▶ _Entries from a dataset_:
########
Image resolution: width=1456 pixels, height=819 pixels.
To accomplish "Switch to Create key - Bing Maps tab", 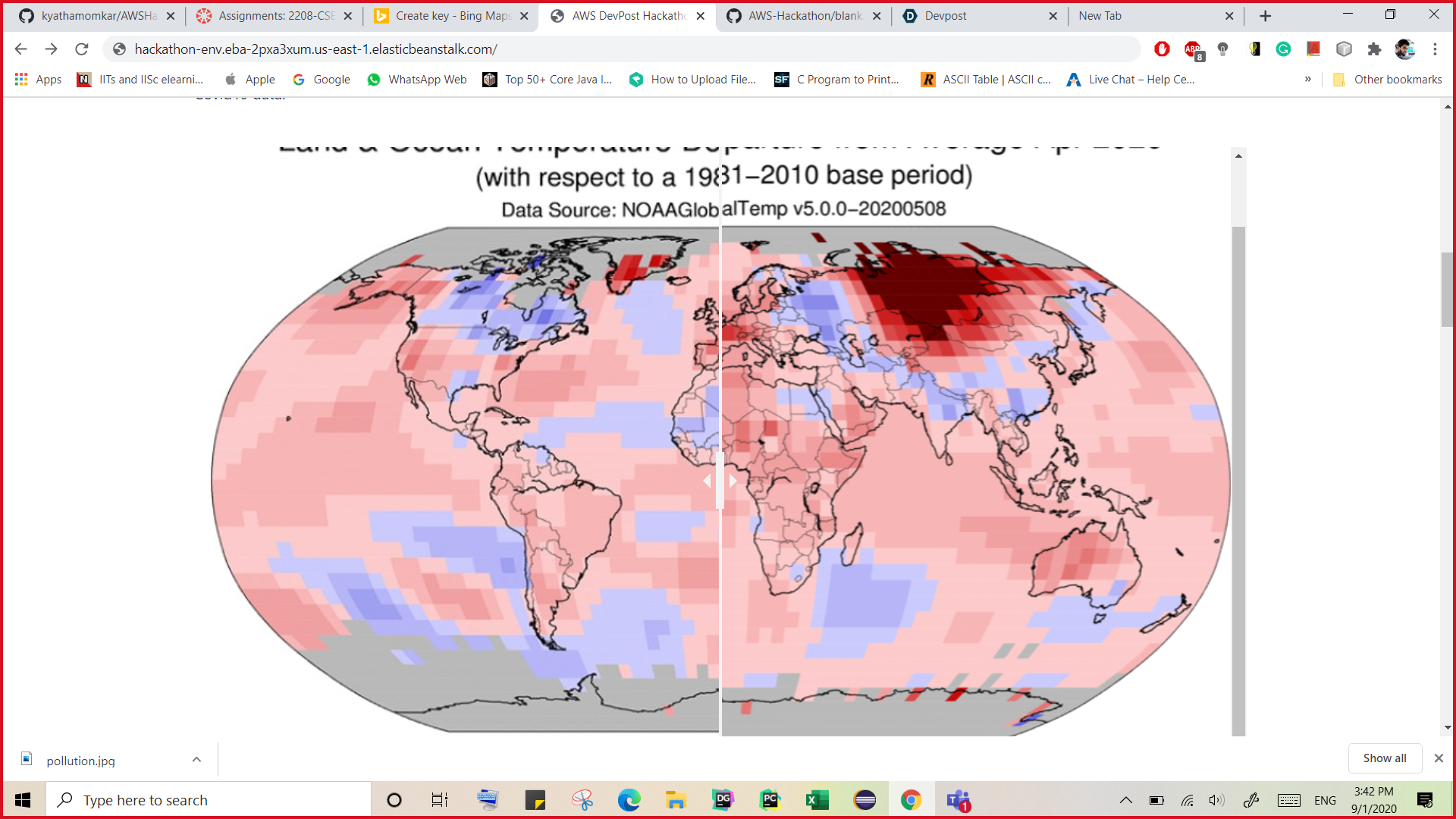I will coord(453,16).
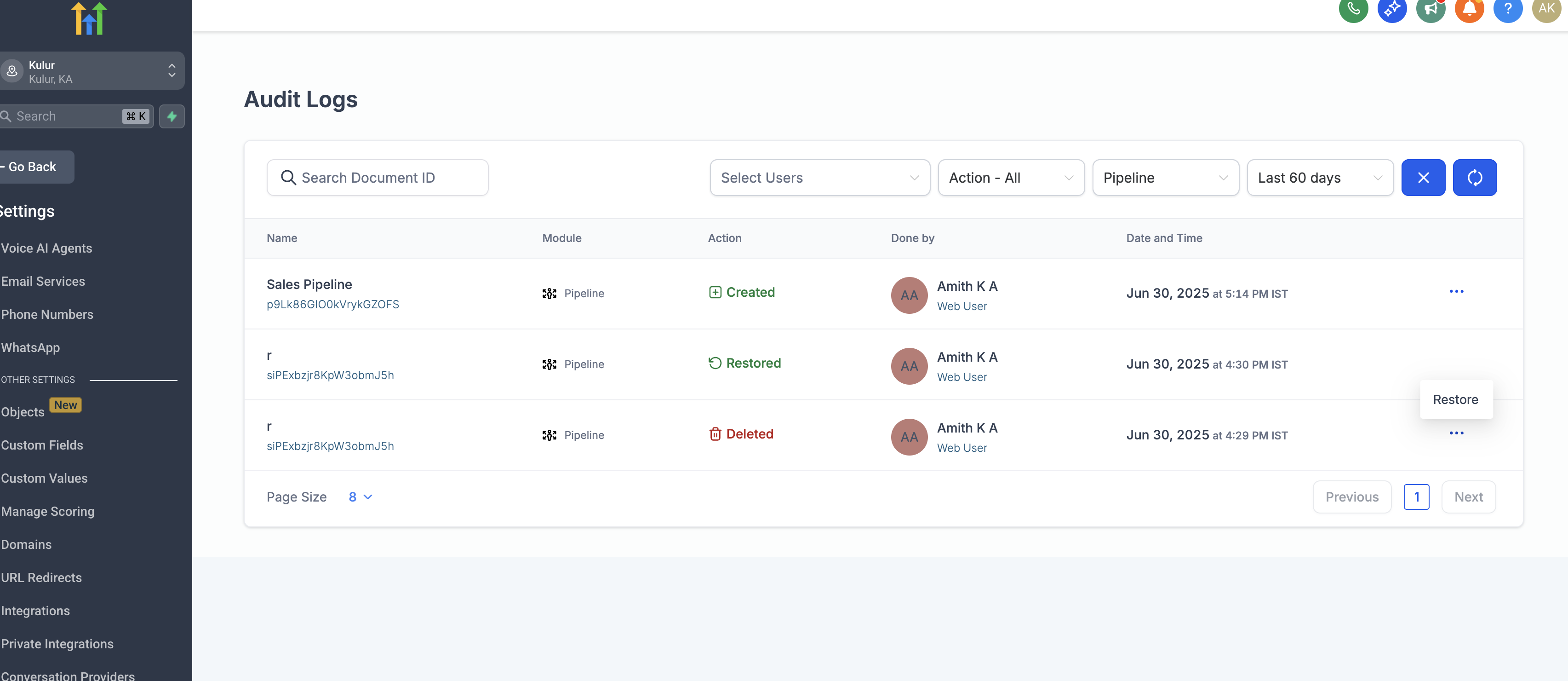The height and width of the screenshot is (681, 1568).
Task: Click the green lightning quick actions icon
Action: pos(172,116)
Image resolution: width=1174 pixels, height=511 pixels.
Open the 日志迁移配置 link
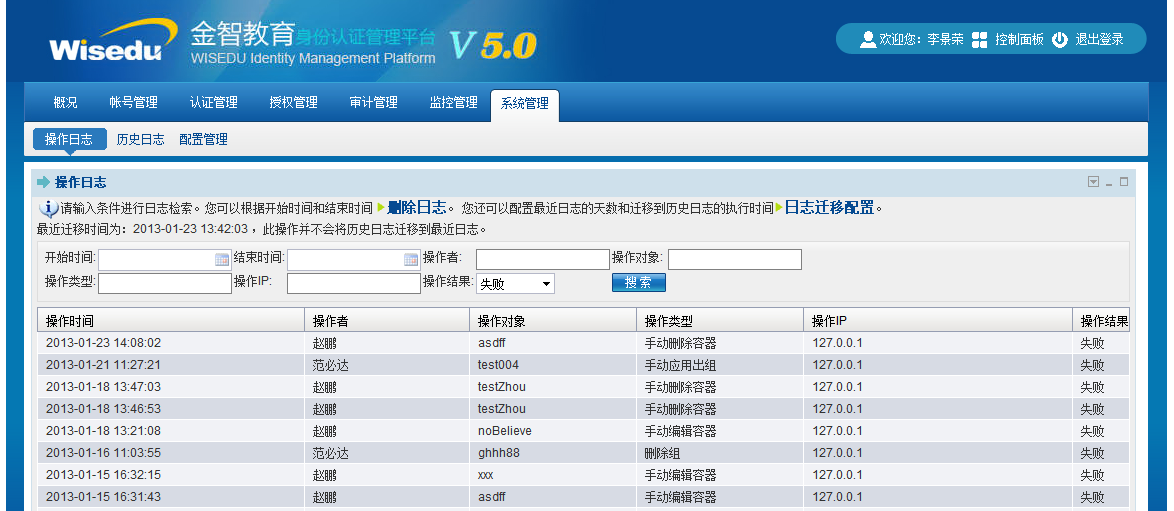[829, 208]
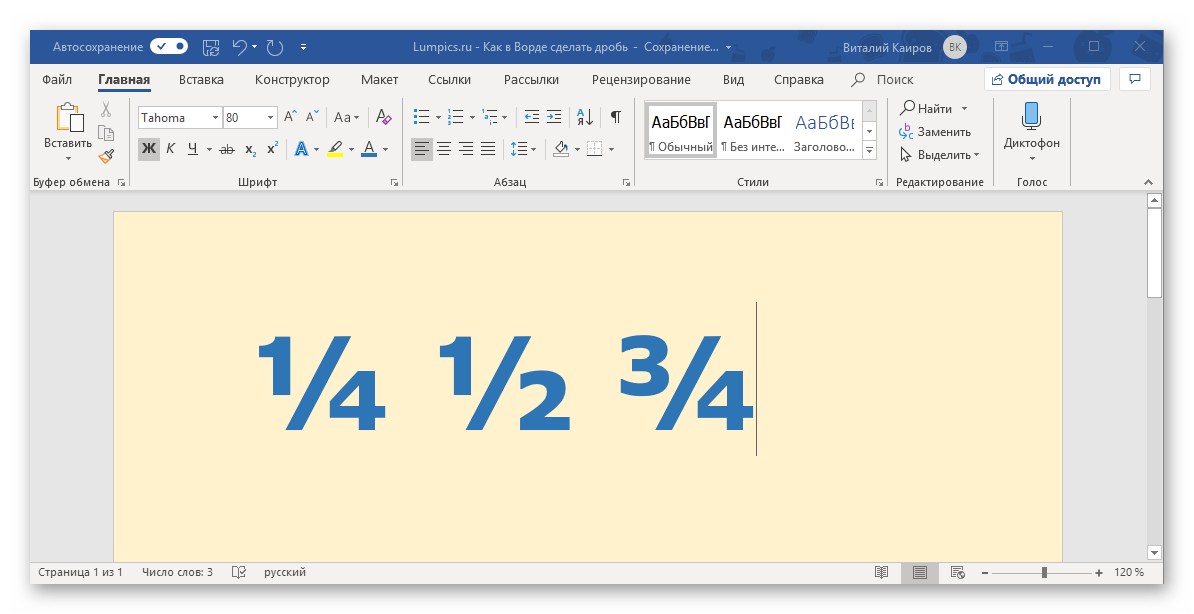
########
▶ _What you have to do_: Rewrite the lines beginning with the one that contains "Image resolution: width=1174" and continuing through the last line, with "link" replaced by "hyperlink" and nothing else changed. Leave the pictures out.

▶ _Worked answer_:
Image resolution: width=1174 pixels, height=511 pixels.
Open the 日志迁移配置 hyperlink
[829, 208]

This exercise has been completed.